Aim of the task -
Output every line below as it stands, dropping only the images.

- Opening Delimiter -

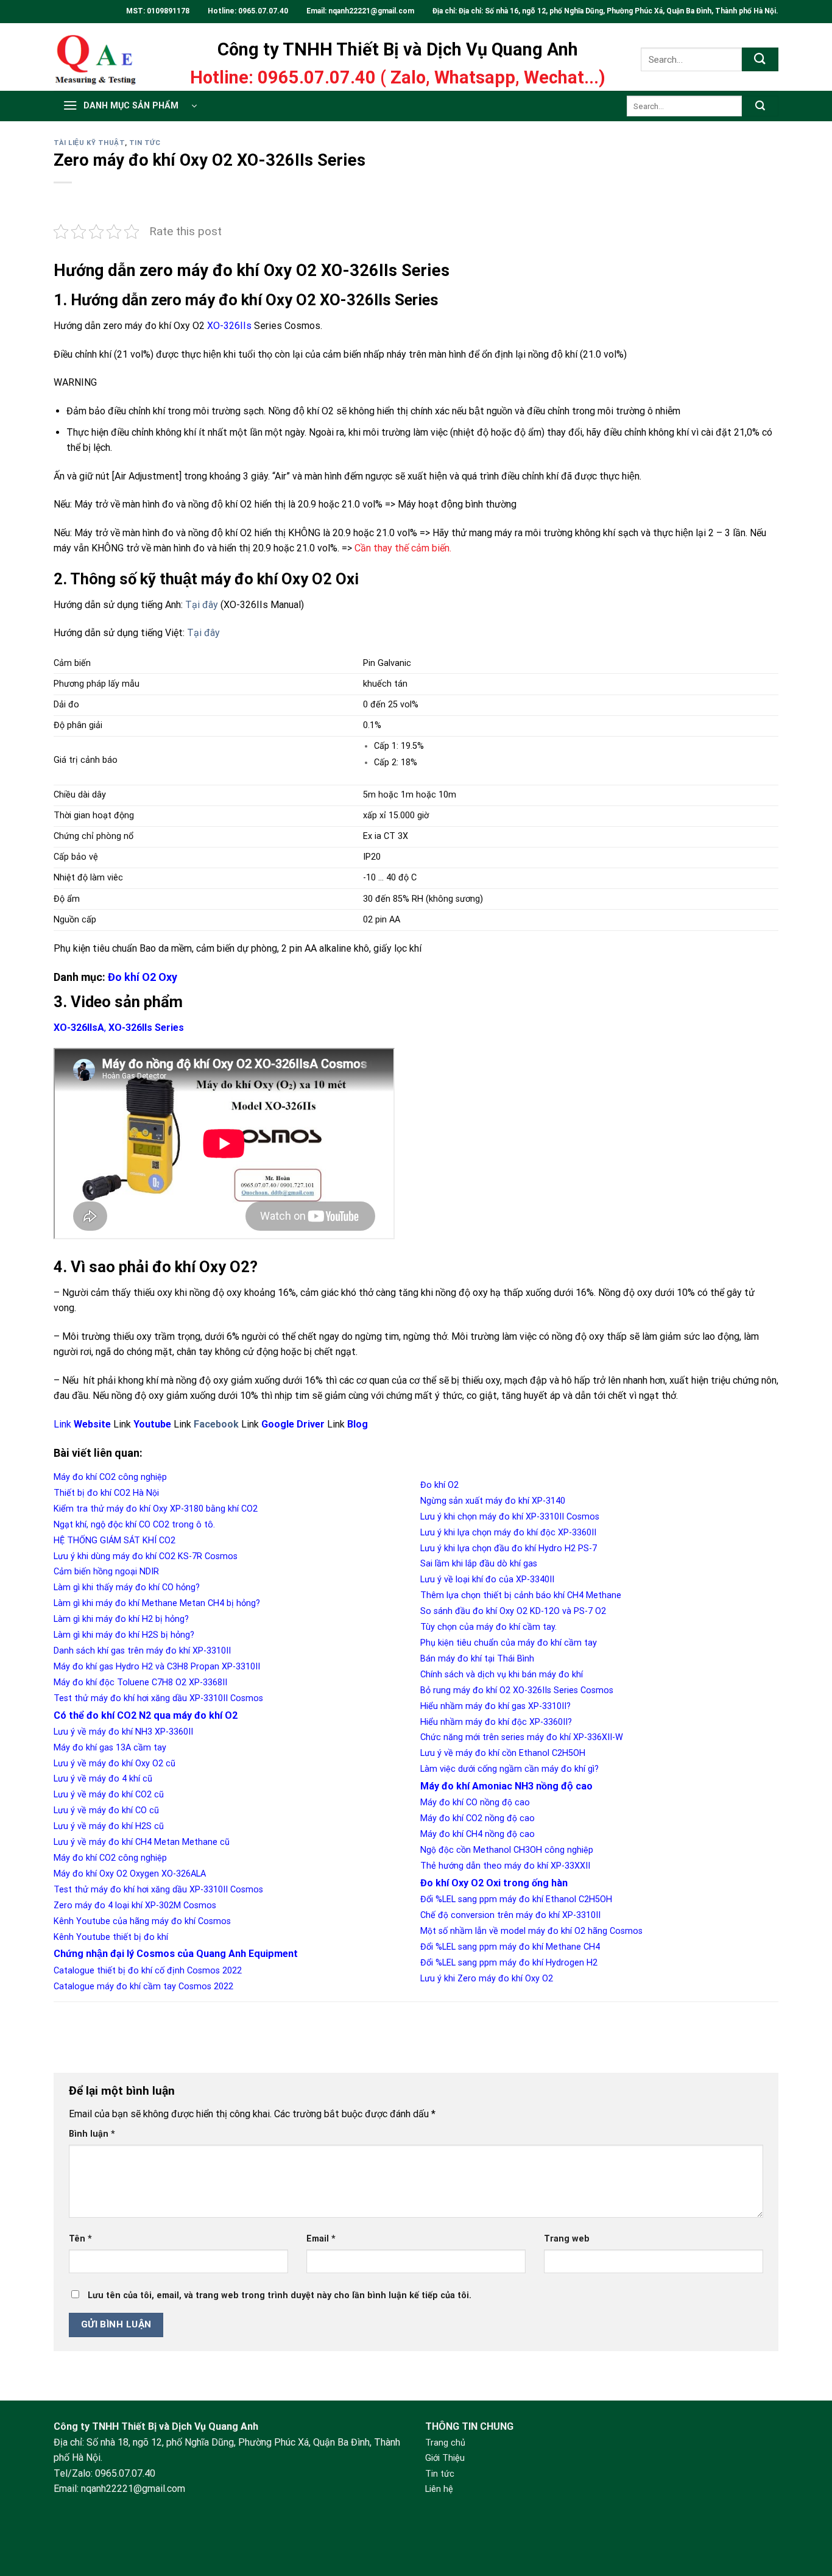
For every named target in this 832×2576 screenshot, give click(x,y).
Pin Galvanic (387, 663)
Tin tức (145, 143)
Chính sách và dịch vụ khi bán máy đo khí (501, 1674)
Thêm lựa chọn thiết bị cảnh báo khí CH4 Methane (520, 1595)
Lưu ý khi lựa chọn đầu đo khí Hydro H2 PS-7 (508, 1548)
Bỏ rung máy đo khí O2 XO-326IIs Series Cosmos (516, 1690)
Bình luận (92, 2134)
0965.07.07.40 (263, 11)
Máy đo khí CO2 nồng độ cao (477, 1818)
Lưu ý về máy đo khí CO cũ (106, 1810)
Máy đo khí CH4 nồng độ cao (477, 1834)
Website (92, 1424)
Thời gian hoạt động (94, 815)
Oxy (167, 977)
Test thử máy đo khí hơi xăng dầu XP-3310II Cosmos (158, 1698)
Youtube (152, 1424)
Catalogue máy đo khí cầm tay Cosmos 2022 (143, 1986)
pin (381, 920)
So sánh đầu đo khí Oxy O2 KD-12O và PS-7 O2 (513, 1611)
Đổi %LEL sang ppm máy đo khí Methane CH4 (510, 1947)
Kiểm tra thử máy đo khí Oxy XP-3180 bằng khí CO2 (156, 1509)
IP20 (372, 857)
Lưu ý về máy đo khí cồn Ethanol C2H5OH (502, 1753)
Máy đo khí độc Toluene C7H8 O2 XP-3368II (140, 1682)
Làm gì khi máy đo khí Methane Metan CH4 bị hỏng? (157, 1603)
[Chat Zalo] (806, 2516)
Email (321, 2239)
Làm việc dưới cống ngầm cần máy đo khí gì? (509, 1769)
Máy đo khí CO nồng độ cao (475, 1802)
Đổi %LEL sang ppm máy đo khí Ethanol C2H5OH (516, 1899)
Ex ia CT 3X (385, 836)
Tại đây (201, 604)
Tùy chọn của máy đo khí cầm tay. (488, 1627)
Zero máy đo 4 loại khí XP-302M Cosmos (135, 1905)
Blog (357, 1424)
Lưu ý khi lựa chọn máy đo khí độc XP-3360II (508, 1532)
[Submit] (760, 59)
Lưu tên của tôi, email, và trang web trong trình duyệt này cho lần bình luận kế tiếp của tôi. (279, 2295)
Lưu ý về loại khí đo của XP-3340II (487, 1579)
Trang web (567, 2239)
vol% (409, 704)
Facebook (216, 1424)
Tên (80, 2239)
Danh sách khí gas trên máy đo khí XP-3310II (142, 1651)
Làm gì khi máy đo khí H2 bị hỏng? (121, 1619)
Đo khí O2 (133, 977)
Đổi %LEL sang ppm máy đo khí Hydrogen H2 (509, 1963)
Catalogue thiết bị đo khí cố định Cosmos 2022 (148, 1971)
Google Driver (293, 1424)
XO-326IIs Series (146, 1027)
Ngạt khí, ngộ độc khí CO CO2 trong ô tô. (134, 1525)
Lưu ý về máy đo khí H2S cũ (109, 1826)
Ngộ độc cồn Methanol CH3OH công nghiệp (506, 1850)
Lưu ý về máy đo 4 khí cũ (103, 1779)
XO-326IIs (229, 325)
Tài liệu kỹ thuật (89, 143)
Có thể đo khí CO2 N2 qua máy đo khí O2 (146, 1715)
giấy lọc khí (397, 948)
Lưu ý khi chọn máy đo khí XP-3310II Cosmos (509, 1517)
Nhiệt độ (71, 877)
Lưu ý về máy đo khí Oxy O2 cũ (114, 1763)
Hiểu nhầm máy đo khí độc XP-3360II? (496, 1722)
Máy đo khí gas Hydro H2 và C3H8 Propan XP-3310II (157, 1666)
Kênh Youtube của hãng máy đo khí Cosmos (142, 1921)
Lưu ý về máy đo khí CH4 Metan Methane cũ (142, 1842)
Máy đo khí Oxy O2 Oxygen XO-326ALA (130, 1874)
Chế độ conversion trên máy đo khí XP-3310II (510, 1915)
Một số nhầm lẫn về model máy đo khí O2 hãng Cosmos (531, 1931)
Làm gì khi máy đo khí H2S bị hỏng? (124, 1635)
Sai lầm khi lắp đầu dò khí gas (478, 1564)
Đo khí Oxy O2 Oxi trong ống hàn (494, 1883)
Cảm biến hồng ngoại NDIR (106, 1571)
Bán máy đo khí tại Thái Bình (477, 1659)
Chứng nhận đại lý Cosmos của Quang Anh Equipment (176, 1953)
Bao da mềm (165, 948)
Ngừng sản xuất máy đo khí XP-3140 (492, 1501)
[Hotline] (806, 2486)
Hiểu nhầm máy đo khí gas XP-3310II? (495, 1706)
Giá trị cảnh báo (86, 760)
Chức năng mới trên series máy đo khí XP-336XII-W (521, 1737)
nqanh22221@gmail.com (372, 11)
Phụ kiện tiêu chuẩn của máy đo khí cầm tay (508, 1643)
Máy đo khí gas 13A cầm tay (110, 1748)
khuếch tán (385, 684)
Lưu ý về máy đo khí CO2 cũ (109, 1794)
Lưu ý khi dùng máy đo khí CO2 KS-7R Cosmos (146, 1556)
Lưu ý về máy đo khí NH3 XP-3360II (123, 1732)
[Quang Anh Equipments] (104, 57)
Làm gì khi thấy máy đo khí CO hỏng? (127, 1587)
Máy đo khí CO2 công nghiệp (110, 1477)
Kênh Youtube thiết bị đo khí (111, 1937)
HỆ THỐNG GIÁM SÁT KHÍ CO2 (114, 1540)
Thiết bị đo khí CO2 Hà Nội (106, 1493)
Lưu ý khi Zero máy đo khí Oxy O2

- Closing Delimiter -

Reply to the exercise -
For every named target in this 832×2576 screenshot, give click(x,y).
Pin Galvanic (387, 663)
Tin tức (145, 143)
Chính sách và dịch vụ khi bán máy đo khí (501, 1674)
Thêm lựa chọn thiết bị cảnh báo khí CH4 Methane (520, 1595)
Lưu ý khi lựa chọn đầu đo khí Hydro H2 PS-7 (508, 1548)
Bỏ rung máy đo khí O2 XO-326IIs Series Cosmos (516, 1690)
Bình luận (92, 2134)
0965.07.07.40 (263, 11)
Máy đo khí CO2 nồng độ cao (477, 1818)
Lưu ý về máy đo khí CO cũ (106, 1810)
Máy đo khí CH4 nồng độ cao (477, 1834)
Website (92, 1424)
Thời gian hoạt động (94, 815)
Oxy (167, 977)
Test thử máy đo khí hơi xăng dầu XP-3310II Cosmos (158, 1698)
Youtube (152, 1424)
Catalogue máy đo khí cầm tay Cosmos 2022 (143, 1986)
pin (381, 920)
So sánh đầu đo khí Oxy O2 KD-12O và PS-7 O2 (513, 1611)
Đổi %LEL sang ppm máy đo khí Methane CH4 (510, 1947)
Kiểm tra thử máy đo khí Oxy XP-3180 bằng khí CO2 (156, 1509)
IP20 (372, 857)
Lưu ý về máy đo khí cồn Ethanol C2H5OH (502, 1753)
Máy đo khí độc Toluene C7H8 O2 XP-3368II (140, 1682)
Làm gì khi máy đo khí Methane Metan CH4 bị hỏng? (157, 1603)
[Chat Zalo] (806, 2516)
Email (321, 2239)
Làm việc dưới cống ngầm cần máy đo khí gì? (509, 1769)
Máy đo khí CO nồng độ cao (475, 1802)
Đổi %LEL sang ppm máy đo khí Ethanol C2H5OH (516, 1899)
Ex ia CT 3X (385, 836)
Tại đây (201, 604)
Tùy chọn của máy đo khí cầm tay. (488, 1627)
Zero máy đo 4 loại khí XP-302M Cosmos (135, 1905)
Blog (357, 1424)
Lưu ý khi lựa chọn máy đo khí độc XP-3360II (508, 1532)
[Submit] (760, 59)
Lưu tên của tôi, email, và trang web trong trình duyệt này cho lần bình luận kế tiếp của tôi. (279, 2295)
Lưu ý về loại khí đo của XP-3340II (487, 1579)
Trang web (567, 2239)
vol% (409, 704)
Facebook (216, 1424)
Tên (80, 2239)
Danh sách khí gas trên máy đo khí XP-3310II (142, 1651)
Làm gì khi máy đo khí H2 bị hỏng? (121, 1619)
Đo khí O2 (133, 977)
Đổi %LEL sang ppm máy đo khí Hydrogen H2 (509, 1963)
Catalogue thiết bị đo khí cố định Cosmos 2022 (148, 1971)
Google Driver (293, 1424)
XO-326IIs Series (146, 1027)
Ngạt khí, ngộ độc khí CO CO2 trong ô tô. (134, 1525)
Lưu ý về máy đo khí H2S cũ (109, 1826)
Ngộ độc cồn Methanol CH3OH công nghiệp (506, 1850)
Lưu ý về máy đo 4 khí cũ (103, 1779)
XO-326IIs (229, 325)
Tài liệu kỹ thuật (89, 143)
Có thể đo khí CO2 N2 qua máy đo khí O2 (146, 1715)
giấy lọc khí (397, 948)
Lưu ý khi chọn máy đo khí XP-3310II Cosmos (509, 1517)
Nhiệt độ (71, 877)
Lưu ý về máy đo khí Oxy O2 cũ (114, 1763)
Hiểu nhầm máy đo khí độc XP-3360II? (496, 1722)
Máy đo khí gas Hydro H2 và C3H8 Propan XP-3310II (157, 1666)
Kênh Youtube của hãng máy đo khí Cosmos (142, 1921)
Lưu ý về máy đo khí CH4 Metan Methane cũ (142, 1842)
Máy đo khí Oxy O2 Oxygen XO-326ALA (130, 1874)
Chế độ conversion trên máy đo khí XP-3310II (510, 1915)
Một số nhầm lẫn về model máy đo khí O2 hãng Cosmos (531, 1931)
Làm gì khi máy đo khí H2S bị hỏng? (124, 1635)
Sai lầm khi lắp đầu dò khí gas (478, 1564)
Đo khí Oxy O2 Oxi trong ống hàn (494, 1883)
Cảm biến hồng ngoại NDIR (106, 1571)
Bán máy đo khí tại Thái Bình (477, 1659)
Chứng nhận đại lý Cosmos của Quang Anh Equipment (176, 1953)
Bao da mềm (165, 948)
Ngừng sản xuất máy đo khí XP-3140 (492, 1501)
[Hotline] (806, 2486)
Hiểu nhầm máy đo khí gas XP-3310II? (495, 1706)
Giá trị cảnh báo (86, 760)
Chức năng mới trên series máy đo khí XP-336XII-W (521, 1737)
nqanh22221@gmail.com (372, 11)
Phụ kiện tiêu chuẩn của máy đo khí cầm tay (508, 1643)
Máy đo khí gas 13A cầm tay (110, 1748)
khuếch tán (385, 684)
Lưu ý về máy đo khí CO2 cũ (109, 1794)
Lưu ý khi dùng máy đo khí CO2 KS-7R Cosmos (146, 1556)
Lưu ý về máy đo khí NH3 XP-3360II (123, 1732)
[Quang Anh Equipments] (104, 57)
Làm gì khi thấy máy đo khí CO hỏng? (127, 1587)
Máy đo khí CO2 công nghiệp (110, 1477)
Kênh Youtube thiết bị đo khí (111, 1937)
HỆ THỐNG GIÁM SÁT KHÍ CO2 (114, 1540)
Thiết bị đo khí CO2 Hà Nội (106, 1493)
Lưu ý khi Zero máy đo khí Oxy O2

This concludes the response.